Timms is different, it seems to us; there the defendants complied with their duty to confer on an IEP, and “on May 5, 1979, [the Timms child’s mother] filed objections to the IEP and requested that a hearing
Although the district court rested this branch of its holding on an estoppel theory that seems hard to justify, given the absence of any reason to attribute blame to Ms. Hall and her parents, it may be that what really troubled the court was the fact that 20 U.S.C. § 1415(e)(2) appears to authorize the exercise of subject-matter jurisdiction in cases such as this only with respect to the administrative “complaint” provided for in § 1415(b)(1)(E). Here, through no fault of the Halls, there was no such complaint. The question of what the absence of an administrative complaint does to the jurisdictional grounds asserted in the plaintiff’s federal court complaint is one that has not been addressed in the briefs, and it need not be decided, given our conclusion that the plaintiff’s claims are barred by the statute of limitations.
For the reasons stated, the judgment of dismissal is
AFFIRMED.
. The prayer also included requests for punitive damages and an order directing that the board of education be denied further federal funding. As to the request for an order to block federal funding, the district court ultimately held that the plaintiff lacked standing to seek such an order. Punitive damages were held to be unavailable under the pertinent legislation. Neither issue has been pursued on appeal.
. There is ample precedent for pretermitting a difficult jurisdictional question when the case can more easily be decided on other grounds. See, for example, Public Utilities Commission of Distric of Columbia v. Pollak, 343 U.S. 451, 72 S.Ct. 813, 96 L.Ed. 1068 (1952); Johnson v. FCC, 829 F.2d 157, 159-60 n. 10 (D.C.Cir.1987); Ripon Society Inc. v. National Republican Party, 525 F.2d 567, 576 (D.C.Cir.1975) (en banc), cert. denied, 424 U.S. 933, 96 S.Ct. 1147, 47 L.Ed.2d 341 (1976).
Dissenting Opinion
dissenting.
I find myself unable to join the opinion of the court because I cannot understand how a statute of limitation can be applied against a claimant who has no knowledge of any right or benefit that is being denied. Instead, it seems to me that the Education of the Handicapped Act, 20 U.S.C. § 1400 et seq, imposed an affirmative duty on the School Board to advise the plaintiff of her right to an individualized education program beginning in 1978. Hendrick Hudson Dis.
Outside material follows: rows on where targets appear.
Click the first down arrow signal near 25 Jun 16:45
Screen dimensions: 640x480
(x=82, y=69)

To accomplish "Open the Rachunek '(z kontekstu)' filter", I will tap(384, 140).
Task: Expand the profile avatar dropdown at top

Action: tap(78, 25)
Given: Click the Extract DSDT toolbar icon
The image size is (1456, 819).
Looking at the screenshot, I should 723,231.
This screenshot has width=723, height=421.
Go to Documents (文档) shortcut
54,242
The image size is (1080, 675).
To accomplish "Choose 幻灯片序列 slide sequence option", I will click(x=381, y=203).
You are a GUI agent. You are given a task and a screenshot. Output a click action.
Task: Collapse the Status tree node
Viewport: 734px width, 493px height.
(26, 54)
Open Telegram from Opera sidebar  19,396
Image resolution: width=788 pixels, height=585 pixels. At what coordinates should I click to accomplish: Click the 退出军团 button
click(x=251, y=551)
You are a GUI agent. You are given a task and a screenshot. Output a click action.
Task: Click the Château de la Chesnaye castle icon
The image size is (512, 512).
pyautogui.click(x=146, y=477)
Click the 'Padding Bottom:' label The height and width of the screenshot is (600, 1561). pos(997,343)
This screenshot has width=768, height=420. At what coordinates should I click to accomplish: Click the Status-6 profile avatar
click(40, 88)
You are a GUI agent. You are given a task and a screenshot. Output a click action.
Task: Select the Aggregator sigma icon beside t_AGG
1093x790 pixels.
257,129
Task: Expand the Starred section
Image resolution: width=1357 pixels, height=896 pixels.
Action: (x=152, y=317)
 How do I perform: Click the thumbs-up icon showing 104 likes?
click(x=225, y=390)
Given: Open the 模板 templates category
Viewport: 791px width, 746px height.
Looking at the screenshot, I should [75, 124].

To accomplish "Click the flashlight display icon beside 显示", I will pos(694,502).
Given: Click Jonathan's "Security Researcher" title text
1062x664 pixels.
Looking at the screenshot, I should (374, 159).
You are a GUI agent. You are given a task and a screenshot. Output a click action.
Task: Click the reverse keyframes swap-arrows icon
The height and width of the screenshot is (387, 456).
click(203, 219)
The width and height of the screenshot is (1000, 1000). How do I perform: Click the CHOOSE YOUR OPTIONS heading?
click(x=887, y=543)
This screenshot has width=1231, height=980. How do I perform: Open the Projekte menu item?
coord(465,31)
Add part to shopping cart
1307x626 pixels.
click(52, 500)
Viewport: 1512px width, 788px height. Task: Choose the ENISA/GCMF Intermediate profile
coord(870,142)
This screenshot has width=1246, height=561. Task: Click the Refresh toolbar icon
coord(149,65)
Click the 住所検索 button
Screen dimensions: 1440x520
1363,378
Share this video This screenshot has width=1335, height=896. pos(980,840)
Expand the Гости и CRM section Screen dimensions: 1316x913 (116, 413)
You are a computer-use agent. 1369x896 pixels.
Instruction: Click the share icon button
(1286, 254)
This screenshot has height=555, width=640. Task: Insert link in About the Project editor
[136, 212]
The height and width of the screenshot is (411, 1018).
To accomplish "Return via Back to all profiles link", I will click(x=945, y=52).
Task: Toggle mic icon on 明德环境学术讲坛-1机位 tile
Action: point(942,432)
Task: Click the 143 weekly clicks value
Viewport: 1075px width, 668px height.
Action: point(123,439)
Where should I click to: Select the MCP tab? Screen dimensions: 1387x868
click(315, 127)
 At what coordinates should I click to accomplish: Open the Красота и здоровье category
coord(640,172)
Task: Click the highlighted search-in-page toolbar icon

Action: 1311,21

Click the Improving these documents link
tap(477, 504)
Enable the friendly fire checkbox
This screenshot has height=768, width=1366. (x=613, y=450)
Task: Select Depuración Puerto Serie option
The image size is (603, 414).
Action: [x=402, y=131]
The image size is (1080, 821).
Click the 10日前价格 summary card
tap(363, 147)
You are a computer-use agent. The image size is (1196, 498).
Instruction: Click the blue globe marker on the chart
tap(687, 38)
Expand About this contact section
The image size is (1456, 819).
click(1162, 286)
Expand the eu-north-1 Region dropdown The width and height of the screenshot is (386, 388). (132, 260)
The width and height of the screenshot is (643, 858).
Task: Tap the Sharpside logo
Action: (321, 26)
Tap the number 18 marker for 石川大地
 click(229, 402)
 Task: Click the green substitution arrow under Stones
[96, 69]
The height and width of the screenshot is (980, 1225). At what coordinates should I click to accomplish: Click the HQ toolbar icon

Bd. of Educ. v. Rowley, 458 U.S. 176, 102 S.Ct. 3034, 73 L.Ed.2d 690 (1982); Janzen v. Knox Co. Bd. of Educ., 790 F.2d 484 (6th Cir.1986). Moreover, it has been held that the statute “confers upon disabled children an enforceable substantive right to public education in participating States and conditions federal financial assistance upon a State’s compliance with the substantive and procedural goals of the Act.” Honig v. Doe, 484 U.S. 305, 310, 108 S.Ct. 592, 597, 98 L.Ed.2d 686 (1988) (emphasis supplied); Rowley, 458 U.S. at 189, 102 S.Ct. at 3042; See, 20 U.S.C. §§ 1411-1412.
In the plaintiff’s case, however, there was no notice of any right, apparently no annual evaluation of her educational program as mandated by the Act, and her only contact with the board in this regard came in 1983, three weeks prior to her completion of high school. Clearly, the Board failed, not once, but for four consecutive years, in its statutorily imposed duty to the plaintiff who, thereby, had no idea of any right being denied or available remedy. Accordingly, I believe that the School Board should be estopped from raising the statute of limitations defense and I respectfully dissent.